§ **WORK TO BE COMPLETED**
Which lines of the records contain the string "header"? Collect every such line, treating uppercase and lowercase as different.
PROVIDED DATA start
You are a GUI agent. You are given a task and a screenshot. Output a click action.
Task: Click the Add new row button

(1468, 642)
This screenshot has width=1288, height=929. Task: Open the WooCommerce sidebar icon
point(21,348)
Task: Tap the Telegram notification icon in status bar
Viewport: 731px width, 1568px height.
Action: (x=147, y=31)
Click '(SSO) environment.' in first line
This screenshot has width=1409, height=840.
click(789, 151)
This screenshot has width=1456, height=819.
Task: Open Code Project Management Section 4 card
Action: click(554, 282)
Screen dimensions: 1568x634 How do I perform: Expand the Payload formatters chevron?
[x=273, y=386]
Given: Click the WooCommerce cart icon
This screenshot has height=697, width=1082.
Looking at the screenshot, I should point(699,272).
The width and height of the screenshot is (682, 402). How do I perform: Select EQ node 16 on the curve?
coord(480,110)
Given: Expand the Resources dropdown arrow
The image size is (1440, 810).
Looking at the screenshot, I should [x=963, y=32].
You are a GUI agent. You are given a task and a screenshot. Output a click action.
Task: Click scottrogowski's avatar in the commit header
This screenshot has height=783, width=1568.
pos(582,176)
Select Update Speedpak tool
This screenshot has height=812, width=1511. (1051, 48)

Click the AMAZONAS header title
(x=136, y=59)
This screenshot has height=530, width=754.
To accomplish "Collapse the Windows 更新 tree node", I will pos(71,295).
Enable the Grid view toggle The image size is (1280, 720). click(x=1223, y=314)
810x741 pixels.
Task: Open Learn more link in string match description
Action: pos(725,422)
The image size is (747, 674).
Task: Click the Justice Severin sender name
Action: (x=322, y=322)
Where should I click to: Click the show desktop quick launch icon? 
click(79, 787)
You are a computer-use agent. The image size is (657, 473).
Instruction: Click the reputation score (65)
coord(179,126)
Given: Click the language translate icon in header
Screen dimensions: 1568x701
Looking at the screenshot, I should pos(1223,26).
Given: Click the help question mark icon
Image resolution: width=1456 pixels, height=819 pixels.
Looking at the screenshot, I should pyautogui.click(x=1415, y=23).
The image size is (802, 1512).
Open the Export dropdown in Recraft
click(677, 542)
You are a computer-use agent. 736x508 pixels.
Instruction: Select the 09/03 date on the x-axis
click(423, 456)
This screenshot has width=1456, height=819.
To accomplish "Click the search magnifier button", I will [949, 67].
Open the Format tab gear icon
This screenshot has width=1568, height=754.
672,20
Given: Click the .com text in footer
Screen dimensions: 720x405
PROVIDED DATA end
§ **RESPONSE**
Task: Click scottrogowski's avatar in the commit header
Click the AMAZONAS header title
Given: Click the language translate icon in header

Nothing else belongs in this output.